W oczekiwaniu na zrealizowanie zamówienia na nowe krążki Anathemy oraz Petera Murphy'ego, zaznajomiłem się z opiniami na temat tych albumów. Recenzenci w większości chwalą nową Anathemę lecz próżno szukać tam jakiś ekstatycznych zachwytów. Ponoć w stosunku do poprzednich dwóch płyt, nastąpiło obniżenie lotów. Osobiście uważam, że już na "Weather Systems" (2012) zauważalny był spadek formy, choć wszyscy próbowali mnie przekonać, że to płyta jeszcze lepsza, niż "We're Here Because We're Here" (2010). Widać każdy za co innego kocha ten zespół. 

Jeżeli chodzi o Petera Murphy'ego to znajomy słysząc że chcę kupić ten album, przestrzegł mnie przed tym krokiem. Ponoć płyta poza dwoma utworami, nie jest zdatna do słuchania. Takie opinie tylko zaostrzają mój apetyt, bo Peter Murphy jak i Anathema to artyści, na których albumy czekam z ogromną niecierpliwością. To już taki etap, że kupuje się każdy album, choćby nie wiem jaki miał być. Taki status ma u mnie jeszcze tylko The Cure, The Mission, Clan Of Xymox, Fields Of The Nephilim, Tiamat, The Cult i New Model Army. Zapewne w przyszłym tygodniu, listonosz dostarczy mi owe płyty, a wtedy będę mógł zweryfikować owe opinie. Pomimo chłodnych recenzji, trzymam mocno kciuki za oba wydawnictwa, bo jak śpiewał Robert Smith, nie pozostało nam nic, prócz wiary. Póki co, zagłębię się w świat dźwięku, wykreowany na nowych płytach Archive i Embrace. Do smaku dorzucę odrobinę wybornego synth popu spod znaku Mesh oraz The Mirrors. Na jakiś czas powinno wystarczyć.

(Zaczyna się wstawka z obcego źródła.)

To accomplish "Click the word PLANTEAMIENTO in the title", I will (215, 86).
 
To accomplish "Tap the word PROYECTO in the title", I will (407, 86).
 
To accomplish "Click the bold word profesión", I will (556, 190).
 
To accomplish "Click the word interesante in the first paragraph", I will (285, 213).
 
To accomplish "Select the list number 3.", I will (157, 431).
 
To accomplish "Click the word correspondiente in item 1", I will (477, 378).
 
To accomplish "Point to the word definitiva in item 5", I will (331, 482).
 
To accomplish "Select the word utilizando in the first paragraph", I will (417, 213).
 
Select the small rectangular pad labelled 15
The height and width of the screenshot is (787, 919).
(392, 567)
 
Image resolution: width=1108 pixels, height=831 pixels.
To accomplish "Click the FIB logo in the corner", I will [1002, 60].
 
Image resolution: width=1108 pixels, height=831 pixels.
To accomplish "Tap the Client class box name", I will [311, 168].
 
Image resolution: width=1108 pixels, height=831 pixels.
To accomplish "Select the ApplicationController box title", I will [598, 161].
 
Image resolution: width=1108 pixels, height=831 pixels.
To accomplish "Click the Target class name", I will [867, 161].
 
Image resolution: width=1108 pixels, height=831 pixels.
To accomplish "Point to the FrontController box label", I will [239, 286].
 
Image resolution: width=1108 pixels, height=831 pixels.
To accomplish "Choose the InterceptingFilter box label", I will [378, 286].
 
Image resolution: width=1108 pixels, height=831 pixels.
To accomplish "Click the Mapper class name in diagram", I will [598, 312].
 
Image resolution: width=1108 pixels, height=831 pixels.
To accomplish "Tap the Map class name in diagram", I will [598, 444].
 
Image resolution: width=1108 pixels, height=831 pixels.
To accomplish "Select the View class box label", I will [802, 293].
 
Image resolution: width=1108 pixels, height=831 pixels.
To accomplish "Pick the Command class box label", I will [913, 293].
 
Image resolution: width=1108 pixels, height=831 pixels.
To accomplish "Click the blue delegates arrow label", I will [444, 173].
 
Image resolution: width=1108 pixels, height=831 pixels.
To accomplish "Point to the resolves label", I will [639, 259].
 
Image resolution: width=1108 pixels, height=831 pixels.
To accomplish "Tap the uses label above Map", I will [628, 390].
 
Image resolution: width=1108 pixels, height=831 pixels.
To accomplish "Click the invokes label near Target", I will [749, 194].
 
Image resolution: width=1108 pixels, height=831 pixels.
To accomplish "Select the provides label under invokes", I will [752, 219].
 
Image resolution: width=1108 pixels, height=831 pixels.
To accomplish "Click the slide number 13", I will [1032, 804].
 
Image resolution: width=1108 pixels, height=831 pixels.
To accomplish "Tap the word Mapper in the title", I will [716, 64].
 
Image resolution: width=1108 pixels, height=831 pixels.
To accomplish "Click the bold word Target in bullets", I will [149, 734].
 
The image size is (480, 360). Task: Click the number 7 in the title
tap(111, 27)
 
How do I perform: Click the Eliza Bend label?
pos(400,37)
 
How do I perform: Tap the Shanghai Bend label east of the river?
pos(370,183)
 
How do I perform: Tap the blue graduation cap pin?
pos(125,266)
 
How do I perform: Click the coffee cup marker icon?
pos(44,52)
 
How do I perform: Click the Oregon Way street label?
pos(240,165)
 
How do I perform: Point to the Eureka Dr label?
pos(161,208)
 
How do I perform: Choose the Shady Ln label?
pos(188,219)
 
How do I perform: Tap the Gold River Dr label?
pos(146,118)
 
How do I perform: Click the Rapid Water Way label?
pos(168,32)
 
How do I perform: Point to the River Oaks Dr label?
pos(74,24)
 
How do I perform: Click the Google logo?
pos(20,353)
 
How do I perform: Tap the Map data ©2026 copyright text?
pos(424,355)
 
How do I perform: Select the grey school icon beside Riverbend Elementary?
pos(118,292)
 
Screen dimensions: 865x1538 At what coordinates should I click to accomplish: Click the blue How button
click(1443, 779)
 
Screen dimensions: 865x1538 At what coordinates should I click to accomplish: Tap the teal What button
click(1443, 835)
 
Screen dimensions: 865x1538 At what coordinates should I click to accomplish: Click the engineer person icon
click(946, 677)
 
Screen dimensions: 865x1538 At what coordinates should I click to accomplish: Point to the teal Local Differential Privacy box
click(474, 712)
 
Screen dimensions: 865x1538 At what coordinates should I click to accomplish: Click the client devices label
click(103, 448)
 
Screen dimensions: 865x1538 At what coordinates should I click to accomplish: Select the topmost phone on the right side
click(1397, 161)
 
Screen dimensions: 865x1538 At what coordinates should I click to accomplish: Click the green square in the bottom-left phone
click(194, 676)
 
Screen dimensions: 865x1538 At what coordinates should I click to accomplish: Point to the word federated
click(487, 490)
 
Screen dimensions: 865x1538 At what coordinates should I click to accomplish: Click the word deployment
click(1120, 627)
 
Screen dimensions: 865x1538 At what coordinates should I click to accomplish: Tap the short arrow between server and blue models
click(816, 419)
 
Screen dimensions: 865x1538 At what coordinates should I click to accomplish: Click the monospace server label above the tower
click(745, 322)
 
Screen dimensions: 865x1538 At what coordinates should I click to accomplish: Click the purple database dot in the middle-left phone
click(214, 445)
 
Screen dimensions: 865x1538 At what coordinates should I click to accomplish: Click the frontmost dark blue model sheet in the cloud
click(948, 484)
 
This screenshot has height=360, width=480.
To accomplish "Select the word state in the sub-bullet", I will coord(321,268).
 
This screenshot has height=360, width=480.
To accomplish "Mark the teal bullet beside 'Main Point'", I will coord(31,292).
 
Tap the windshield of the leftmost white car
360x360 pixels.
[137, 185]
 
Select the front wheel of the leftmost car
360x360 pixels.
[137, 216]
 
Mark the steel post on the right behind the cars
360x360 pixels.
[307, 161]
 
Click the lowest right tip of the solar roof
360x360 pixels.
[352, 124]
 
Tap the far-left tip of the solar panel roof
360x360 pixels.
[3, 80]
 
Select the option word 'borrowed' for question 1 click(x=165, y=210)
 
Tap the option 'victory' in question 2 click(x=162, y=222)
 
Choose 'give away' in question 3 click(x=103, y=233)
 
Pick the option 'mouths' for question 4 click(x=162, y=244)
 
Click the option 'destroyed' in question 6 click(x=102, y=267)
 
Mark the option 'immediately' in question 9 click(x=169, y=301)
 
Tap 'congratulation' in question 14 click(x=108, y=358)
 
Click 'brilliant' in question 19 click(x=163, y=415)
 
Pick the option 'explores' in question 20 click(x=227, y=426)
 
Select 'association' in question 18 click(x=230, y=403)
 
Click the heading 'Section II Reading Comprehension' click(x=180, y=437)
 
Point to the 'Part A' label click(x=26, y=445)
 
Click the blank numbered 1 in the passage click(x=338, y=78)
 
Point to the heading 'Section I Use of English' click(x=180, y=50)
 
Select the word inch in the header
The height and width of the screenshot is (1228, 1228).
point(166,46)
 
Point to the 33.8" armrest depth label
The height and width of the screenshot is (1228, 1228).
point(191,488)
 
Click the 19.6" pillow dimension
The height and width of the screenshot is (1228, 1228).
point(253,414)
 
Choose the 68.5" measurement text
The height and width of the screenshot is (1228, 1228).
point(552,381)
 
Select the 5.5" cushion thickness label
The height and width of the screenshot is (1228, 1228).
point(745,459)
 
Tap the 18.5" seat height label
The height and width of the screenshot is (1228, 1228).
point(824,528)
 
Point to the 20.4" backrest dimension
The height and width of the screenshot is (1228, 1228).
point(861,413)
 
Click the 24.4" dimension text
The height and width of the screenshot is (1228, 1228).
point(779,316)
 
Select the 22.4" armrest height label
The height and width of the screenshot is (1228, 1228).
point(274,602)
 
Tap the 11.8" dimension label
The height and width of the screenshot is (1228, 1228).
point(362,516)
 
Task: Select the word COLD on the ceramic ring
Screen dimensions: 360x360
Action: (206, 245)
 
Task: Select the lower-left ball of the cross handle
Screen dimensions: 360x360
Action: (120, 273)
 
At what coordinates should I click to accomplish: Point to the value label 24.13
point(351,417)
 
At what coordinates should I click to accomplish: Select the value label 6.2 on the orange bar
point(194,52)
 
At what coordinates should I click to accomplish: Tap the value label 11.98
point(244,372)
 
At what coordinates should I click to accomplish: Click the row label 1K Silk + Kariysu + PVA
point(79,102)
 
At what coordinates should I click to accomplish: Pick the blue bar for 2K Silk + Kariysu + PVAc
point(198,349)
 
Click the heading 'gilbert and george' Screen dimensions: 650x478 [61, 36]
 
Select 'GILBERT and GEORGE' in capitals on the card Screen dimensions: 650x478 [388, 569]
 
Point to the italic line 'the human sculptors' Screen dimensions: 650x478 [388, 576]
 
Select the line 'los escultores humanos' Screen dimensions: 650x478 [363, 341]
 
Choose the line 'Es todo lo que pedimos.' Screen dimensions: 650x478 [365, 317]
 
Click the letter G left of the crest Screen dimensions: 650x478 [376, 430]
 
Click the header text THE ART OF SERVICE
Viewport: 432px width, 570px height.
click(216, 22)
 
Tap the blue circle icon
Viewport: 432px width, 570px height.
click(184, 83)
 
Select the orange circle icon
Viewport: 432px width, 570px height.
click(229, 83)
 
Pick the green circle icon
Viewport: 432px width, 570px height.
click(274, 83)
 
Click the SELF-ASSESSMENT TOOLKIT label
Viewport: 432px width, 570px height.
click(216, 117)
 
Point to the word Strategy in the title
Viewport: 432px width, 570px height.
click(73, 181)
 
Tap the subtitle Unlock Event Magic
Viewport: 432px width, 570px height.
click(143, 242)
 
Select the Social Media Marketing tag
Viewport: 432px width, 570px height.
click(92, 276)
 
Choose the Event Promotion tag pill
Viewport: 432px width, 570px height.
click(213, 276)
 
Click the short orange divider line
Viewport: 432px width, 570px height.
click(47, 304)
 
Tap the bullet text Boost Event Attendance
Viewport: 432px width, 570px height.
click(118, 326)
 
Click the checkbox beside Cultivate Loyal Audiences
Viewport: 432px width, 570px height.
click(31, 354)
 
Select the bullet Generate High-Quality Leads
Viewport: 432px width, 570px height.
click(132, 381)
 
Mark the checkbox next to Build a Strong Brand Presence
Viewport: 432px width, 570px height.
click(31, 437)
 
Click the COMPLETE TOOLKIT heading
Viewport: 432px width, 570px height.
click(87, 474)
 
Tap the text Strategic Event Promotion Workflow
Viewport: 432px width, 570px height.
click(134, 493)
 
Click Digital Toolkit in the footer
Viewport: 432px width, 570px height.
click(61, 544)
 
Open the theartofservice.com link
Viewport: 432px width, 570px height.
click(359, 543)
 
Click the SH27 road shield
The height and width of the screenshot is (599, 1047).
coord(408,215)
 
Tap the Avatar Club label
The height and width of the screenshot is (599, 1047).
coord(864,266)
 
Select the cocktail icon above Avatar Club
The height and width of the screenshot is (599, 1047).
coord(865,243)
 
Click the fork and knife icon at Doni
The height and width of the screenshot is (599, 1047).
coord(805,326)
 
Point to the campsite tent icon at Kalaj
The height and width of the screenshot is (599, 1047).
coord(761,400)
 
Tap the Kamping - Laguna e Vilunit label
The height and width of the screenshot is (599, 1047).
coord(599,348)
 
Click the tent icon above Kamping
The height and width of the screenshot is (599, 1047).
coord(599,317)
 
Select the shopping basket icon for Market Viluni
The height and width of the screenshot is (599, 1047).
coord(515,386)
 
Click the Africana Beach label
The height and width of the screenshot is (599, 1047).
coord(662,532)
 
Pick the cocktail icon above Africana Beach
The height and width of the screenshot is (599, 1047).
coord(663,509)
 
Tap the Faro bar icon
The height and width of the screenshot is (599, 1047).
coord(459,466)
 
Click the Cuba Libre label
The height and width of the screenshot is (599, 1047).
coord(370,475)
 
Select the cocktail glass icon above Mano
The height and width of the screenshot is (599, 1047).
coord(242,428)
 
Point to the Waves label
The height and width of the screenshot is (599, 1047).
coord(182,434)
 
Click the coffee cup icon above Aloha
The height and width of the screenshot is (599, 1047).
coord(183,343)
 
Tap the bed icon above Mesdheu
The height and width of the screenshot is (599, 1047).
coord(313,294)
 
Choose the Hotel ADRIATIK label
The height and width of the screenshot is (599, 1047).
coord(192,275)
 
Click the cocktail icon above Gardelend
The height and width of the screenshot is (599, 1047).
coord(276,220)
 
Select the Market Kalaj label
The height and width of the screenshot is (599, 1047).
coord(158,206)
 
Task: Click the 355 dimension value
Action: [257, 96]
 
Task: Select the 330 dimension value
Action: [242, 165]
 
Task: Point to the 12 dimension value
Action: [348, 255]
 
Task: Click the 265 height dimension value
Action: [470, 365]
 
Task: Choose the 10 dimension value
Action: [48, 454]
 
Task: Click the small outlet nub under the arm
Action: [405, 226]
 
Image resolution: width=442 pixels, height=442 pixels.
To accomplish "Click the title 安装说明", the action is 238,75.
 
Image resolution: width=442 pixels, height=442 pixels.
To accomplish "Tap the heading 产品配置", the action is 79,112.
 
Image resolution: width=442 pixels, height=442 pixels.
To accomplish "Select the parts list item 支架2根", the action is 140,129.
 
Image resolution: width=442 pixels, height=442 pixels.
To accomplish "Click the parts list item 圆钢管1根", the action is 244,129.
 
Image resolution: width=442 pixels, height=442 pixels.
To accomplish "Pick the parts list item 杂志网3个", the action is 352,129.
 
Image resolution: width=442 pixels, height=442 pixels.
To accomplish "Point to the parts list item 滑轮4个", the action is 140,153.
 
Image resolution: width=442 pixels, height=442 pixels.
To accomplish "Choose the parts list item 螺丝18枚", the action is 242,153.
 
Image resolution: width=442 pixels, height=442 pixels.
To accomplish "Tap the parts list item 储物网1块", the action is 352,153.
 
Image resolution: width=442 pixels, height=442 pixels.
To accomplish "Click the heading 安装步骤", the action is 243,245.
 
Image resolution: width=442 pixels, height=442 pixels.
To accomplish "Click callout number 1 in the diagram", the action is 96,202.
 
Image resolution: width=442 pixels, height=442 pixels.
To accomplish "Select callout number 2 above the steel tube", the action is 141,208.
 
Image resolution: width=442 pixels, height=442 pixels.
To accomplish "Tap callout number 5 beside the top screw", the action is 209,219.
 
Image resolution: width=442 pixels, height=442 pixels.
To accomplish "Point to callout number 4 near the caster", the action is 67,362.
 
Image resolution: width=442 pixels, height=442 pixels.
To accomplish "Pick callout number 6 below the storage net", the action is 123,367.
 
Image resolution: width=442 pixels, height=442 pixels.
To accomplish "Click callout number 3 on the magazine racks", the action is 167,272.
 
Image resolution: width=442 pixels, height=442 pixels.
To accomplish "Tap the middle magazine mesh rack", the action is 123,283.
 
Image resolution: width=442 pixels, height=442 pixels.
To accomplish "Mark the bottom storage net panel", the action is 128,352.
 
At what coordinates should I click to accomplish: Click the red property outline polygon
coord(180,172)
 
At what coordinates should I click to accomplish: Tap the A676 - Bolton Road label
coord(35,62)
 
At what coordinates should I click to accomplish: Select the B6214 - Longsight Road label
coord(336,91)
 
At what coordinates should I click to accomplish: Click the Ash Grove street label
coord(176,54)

Przed nami sezon wakacyjny, więc pewnie premiery płytowe nieco wyhamują, z czego nie ukrywam, trochę się cieszę. Powodów jest kilka. Po pierwsze, będzie czas by uważniej posłuchać płyt, na które nie starczyło czasu dotychczas. Po drugie, zaoszczędzi się nieco grosza. Po trzecie i najważniejsze, będzie mniej płyt do przeniesienia w związku z szykującą się przeprowadzką.